When I decided to write this week’s feature about garlic, I remember the first time I made chicken with 40 cloves of garlic, an old French classic. I needed some convincing because I was a 20-something Italian who had minced and chopped garlic, but had never cooked it whole. Whole garlic, with some of the skin intact, caramelizes when it hits even heat. The center becomes soft and creamy, not pungent or spicy hot.
Today everyone knows. A decade ago, roasted garlic became a go-to appetizer for anyone with a loaf of sourdough and not enough time to cook.
I went through my 85 cookbooks, looking for a smudged index card where I had jotted notes from those very early days. I make chicken with 40 cloves every fall when I get my hands on homegrown garlic. I no longer need a recipe, and that’s the worst kind to put in the Herald, where measurements need to be exact.
I turned to the internet where, frustrated, I found dozens of variations.
Here’s why: Sometime during the last century, chicken stopped tasting like the pleasantly gamey bird free-range tastes like today. The only close substitution is chicken thighs, unquestionably my favorite part of the bird.

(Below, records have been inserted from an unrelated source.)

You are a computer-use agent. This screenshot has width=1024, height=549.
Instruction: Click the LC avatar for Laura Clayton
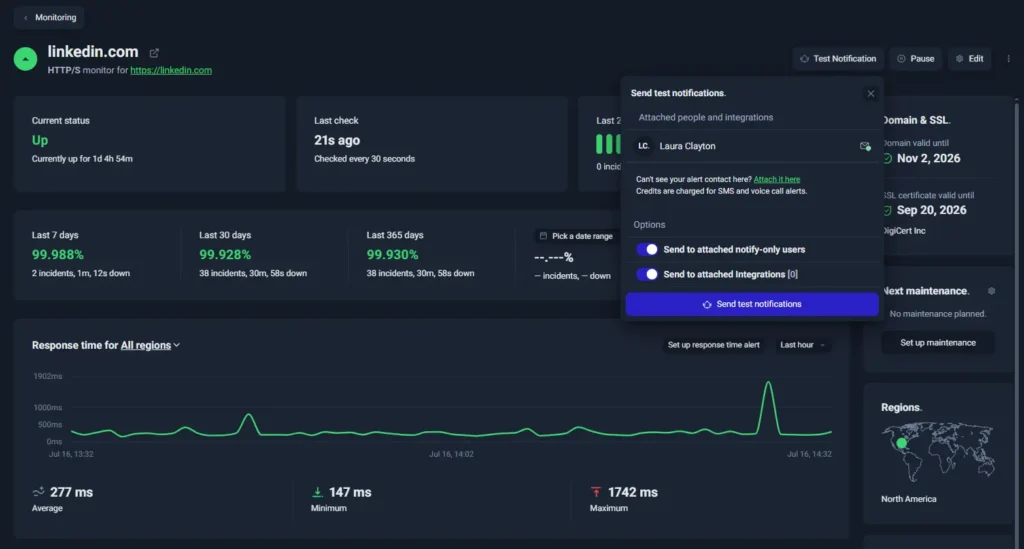(643, 146)
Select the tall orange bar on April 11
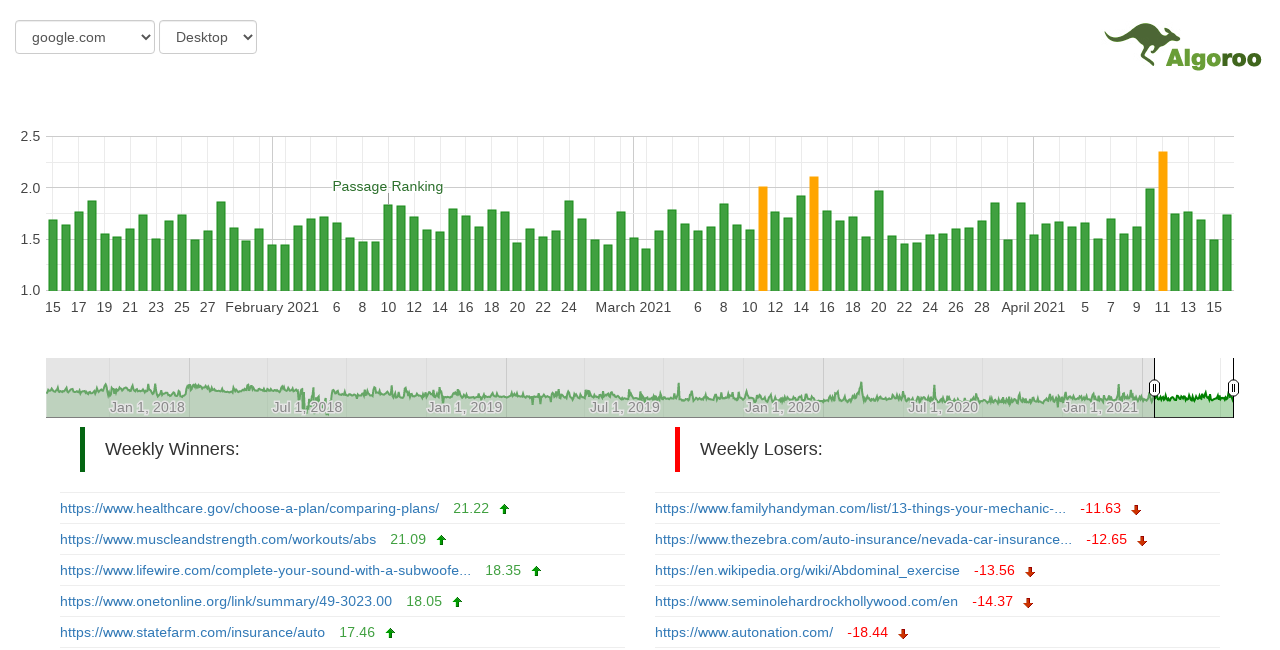 coord(1161,215)
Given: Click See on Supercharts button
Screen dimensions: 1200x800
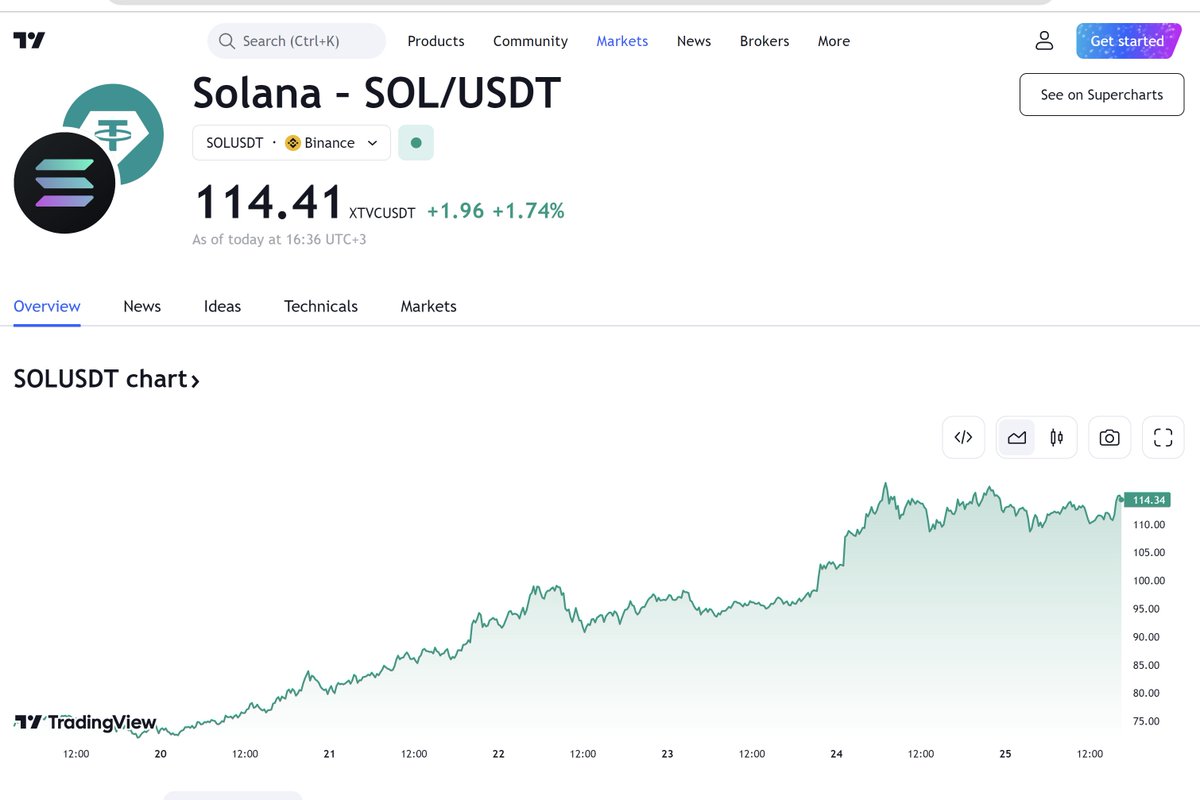Looking at the screenshot, I should pos(1102,95).
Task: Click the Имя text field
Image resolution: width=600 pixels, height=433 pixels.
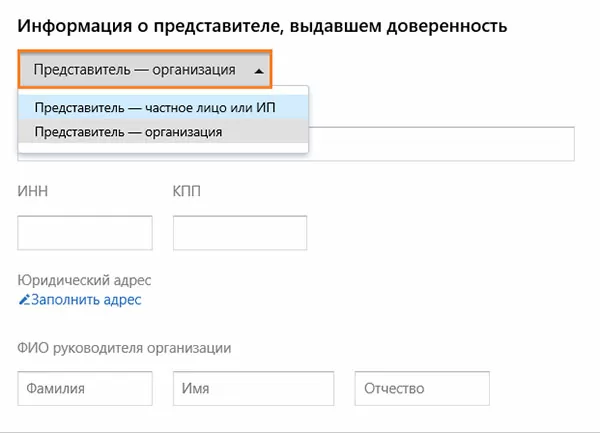Action: pos(253,388)
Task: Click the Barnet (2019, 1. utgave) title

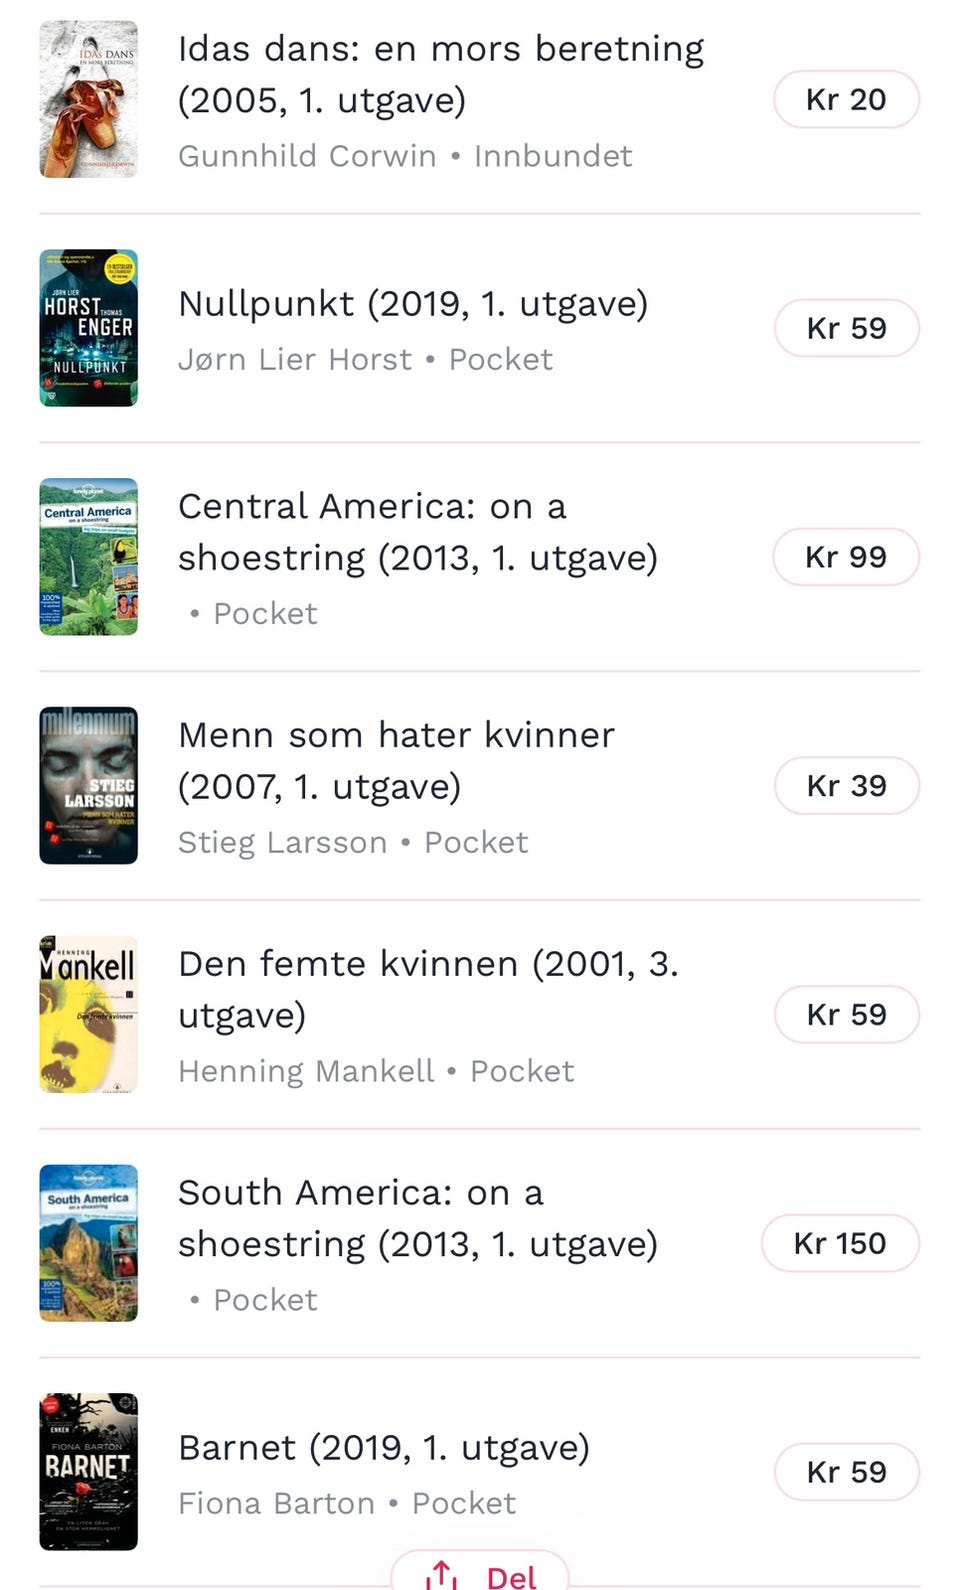Action: (x=384, y=1447)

I buy whole chickens for the stock potential. The breasts often go to Asian stir fry because I find them dry and tasteless, unless they’re slathered in garlic, ginger or curry. Or swimming in gumbo. I do like a chicken breast sandwich with mayo, but I suspect it has more to do with the mayo.
Chicken with 40 cloves was from the days when the whole chicken had the full-bodied taste we now only find in the thighs. The original version called for the bird to be cut into pieces, popped into a Dutch oven after browning and cooked on the stove top. Between the white wine deglazed tidbits and the thyme with garlic, well, it was almost heaven, sopped up with French bread, of course.
Back to putting the recipe in the Herald. I decided it would be too difficult to create accurately, so I almost skipped it. My editor convinced me it was a good idea.
What you’ll see on Wednesday’s food page is an adaptation that takes the best of both worlds, courtesy of Food Network’s Ina Garten and Nigella Lawson. Nigella leaves out the tablespoon of butter and two tablespoons of cream, but like me, she goes for thighs.
Ina uses all parts of the chicken, and then adds cognac. Nothing wrong with that.